Sandaracopimaric acid
- Names: IUPAC name (1R,4aR,4bS,7R,10aR)-7-ethenyl-1,4a,7-trimethyl-3,4,4b,5,6,9,10,10a-octahydro-2H-phenanthrene-1-carboxylic acid

Identifiers
- CAS Number: 471-74-9;
- 3D model (JSmol): Interactive image;
- ChEBI: CHEBI:69240;
- ChEMBL: ChEMBLCHEMBL513197;
- ChemSpider: 192262;
- PubChem CID: 221580;
- UNII: P4BJH0IA3Z;
- CompTox Dashboard (EPA): DTXSID80893311;

Properties
- Chemical formula: C_{20}H_{30}O_{2}
- Molar mass: 302.458 g·mol^{−1}
- Appearance: solid
- Density: 1.05 g/cm^{3}
- Melting point: 248 °C
- Boiling point: 413.2 °C
- Solubility in water: poorly soluble

Hazards
- Flash point: 198.7±23.4 °C

= Sandaracopimaric acid =

Sandaracopimaric acid is a naturally occurring diterpenoid, a class of tricyclic organic compounds derived from plant resins. It is characterized by its role as a plant metabolite and exhibits potential anti-inflammatory properties.

==Structure==
Sandaracopimaric acid features a carboxylic acid group at the position 1 and a vinyl group at the position 7 on a phenanthrene backbone. The compound is a member of the pimaric acids group and also the larger group of resin acids.

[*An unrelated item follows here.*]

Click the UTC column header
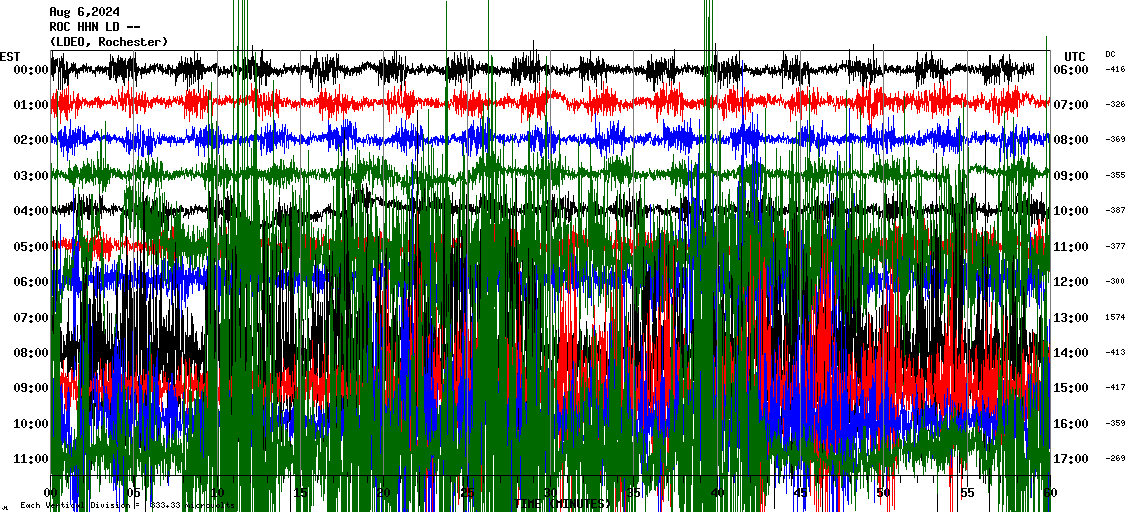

The acid is an isomer of 4-epi-sandaracopimaric acid, pimaric acid, continentalic acid, and some other acids. The compound is chiral, with the levorotatory form ((-)-sandaracopimaric acid) being the predominant natural enantiomer.

== Synthesis ==
The structure was identified in 1960 by O. E. Edwards. The total synthesis of the natural enantiomer was achieved in 1968 by A. Afonso et al. The process has 13 steps and starts with testosterone acetate.

== Natural occurrence ==
Sandaracopimaric acid was first isolated in the early 20th century by Henry and by Tschirch and Wolff from the resin of the sandarac tree, native to North Africa. It has since been identified in various plant species, including: Ramalina hierrensis, Pinus armandii, Juniperus rigida, Wollemia nobilis, and many others, where it serves as a defense against herbivores.

Sandaracopimaric acid is also found in other resins and terrestrial plants, contributing to their chemical defense mechanisms.

== Biological activity ==
Sandaracopimaric acid demonstrates anti-inflammatory effects, notably by reducing contractions in phenylephrine-induced pulmonary arteries. It acts as an inhibitor of GABA receptors and has been studied for potential therapeutic applications in inflammation-related conditions.

Research suggests roles in plant-herbivore interactions and possible antimicrobial properties, though human clinical applications remain exploratory.

== Uses ==
The acid is commercially available for research as a reference standard and is used in studies of diterpenoid biosynthesis and bioactivity.